Una “donna bella e decisa” tiene in scacco Renzi: l’identikit dice Boschi

Ormai è diventato un gioco di società nel Transatlantico. Chi sarà la donna “bella e decisa” che “rende subalterno” il premier Renzi? La nota del senatore Pd, Corradino Mineo ha scatenato una ridda di ipotesi. L’identikit a chi corrisponde? Bisogna andare a rileggere i retroscenisti e le vecchie cronache parlamentari per trovare l’identikit corrispondente: la più quotata è la ministra delle Riforme, Maria Elena Boschi. Per essere bella, le immagini sono lì a confermarlo. Su fatto che sia decisa, sono gli stessi cronisti parlamentari ad affermarlo. La Boschi «si è proiettata sulla scena come la più efficace icona del renzismo reale e applicato». Questa la definizione di Filippo Ceccarelli su Repubblica.
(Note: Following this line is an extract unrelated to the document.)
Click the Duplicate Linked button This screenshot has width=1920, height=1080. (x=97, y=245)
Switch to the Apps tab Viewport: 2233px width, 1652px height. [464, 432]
Mentre Fabio Martini l’ha definita in passato come una “fatina con la clava”. Una formula che assomiglia parecchio ai termini “bella e decisa” usati da Mineo. In attesa degli approfondimenti dei settimanali specializzati, basterà ricordare che il gossip su Boschi e Renzi ha tenuto banco fin dai tempi dell’insediamento a Palazzo Chigi. Ed è stato alimentato incessantemente anche da alcuni episodi. Come quello del maggio scorso, quando la consorte del presidente del Consiglio e la ministra per le Riforme, alla riunione della Leopolda fecero di tutto per ignorarsi ed evitarsi. Le due non hanno incrociato nemmeno gli sguardi nonostante si siano quasi sfiorate. Tanto che il settimanale Chi ha titolato ironicamente: “Ignoriamoci così, senza rancor”. Mattia Feltri, su La Stampa non si nasconde dietro a un dito: «Assieme ai quattro gatti che non avessero capito, supponiamo che la “donna bella e decisa” sia la Boschi».

Mineo non smentisce sulla “donna” di Renzi

Dal canto suo Mineo, che aveva già detto qualcosa del genere un anno fa, compie un mezzo passo indietro. Scrive «Mi scuso se qualcuno ha visto allusioni sessiste, ma io non volevo fare alcun riferimento sessuale. Sono gli altri ad essere “fissati”. I giornali hanno usato le mie parole per portare in prima pagina quello che girava come pettegolezzo. Ma io non volevo. Renzi è subalterno a Boschi. Ma politicamente, non c’è nulla di sessuale». Restano pesanti come pietre le parole scritte qualche ora prima: «Renzi non si fa scrupoli, rivela conversazioni private – aveva scritto Mineo – infanga per paura di essere infangato. E sa che io so. So quanto si senta insicuro quando non si muove sul terreno che meglio conosce, quello della politica contingente. So quanto possa sentirsi subalterno a una donna bella e decisa. Fino al punto di rimettere in questione il suo stesso ruolo al governo. Io so, ma non rivelo i dettagli di conversazioni private. Non mi chiamo Renzi, non frequento Verdini, non sono nato a Rignano».